DATA UNDER STUDY |

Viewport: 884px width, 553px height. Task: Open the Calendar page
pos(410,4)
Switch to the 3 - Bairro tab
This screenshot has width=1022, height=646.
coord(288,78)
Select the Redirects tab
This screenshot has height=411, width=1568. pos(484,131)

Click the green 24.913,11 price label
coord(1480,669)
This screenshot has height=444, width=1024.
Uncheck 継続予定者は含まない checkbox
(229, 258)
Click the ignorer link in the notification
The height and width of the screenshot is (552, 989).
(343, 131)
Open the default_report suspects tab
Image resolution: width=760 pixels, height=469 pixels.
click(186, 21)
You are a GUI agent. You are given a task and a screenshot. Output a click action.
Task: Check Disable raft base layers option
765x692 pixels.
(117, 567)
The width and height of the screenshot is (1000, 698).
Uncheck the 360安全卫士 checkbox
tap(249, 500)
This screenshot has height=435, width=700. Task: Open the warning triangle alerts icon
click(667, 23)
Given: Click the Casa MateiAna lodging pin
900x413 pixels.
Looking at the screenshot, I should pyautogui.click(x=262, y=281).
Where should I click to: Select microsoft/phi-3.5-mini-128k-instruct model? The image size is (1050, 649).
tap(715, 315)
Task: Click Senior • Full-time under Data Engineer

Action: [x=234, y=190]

WORK INSTRUCTIONS |
The required response is a complete, exact copy of the records.

RESULT BELOW |
Viewport: 884px width, 553px height. Task: Open the Calendar page
pos(410,4)
Switch to the 3 - Bairro tab
This screenshot has width=1022, height=646.
coord(288,78)
Select the Redirects tab
This screenshot has height=411, width=1568. pos(484,131)

Click the green 24.913,11 price label
coord(1480,669)
This screenshot has height=444, width=1024.
Uncheck 継続予定者は含まない checkbox
(229, 258)
Click the ignorer link in the notification
The height and width of the screenshot is (552, 989).
(343, 131)
Open the default_report suspects tab
Image resolution: width=760 pixels, height=469 pixels.
click(186, 21)
You are a GUI agent. You are given a task and a screenshot. Output a click action.
Task: Check Disable raft base layers option
765x692 pixels.
(117, 567)
The width and height of the screenshot is (1000, 698).
Uncheck the 360安全卫士 checkbox
tap(249, 500)
This screenshot has height=435, width=700. Task: Open the warning triangle alerts icon
click(667, 23)
Given: Click the Casa MateiAna lodging pin
900x413 pixels.
Looking at the screenshot, I should pyautogui.click(x=262, y=281).
Where should I click to: Select microsoft/phi-3.5-mini-128k-instruct model? The image size is (1050, 649).
tap(715, 315)
Task: Click Senior • Full-time under Data Engineer

Action: [x=234, y=190]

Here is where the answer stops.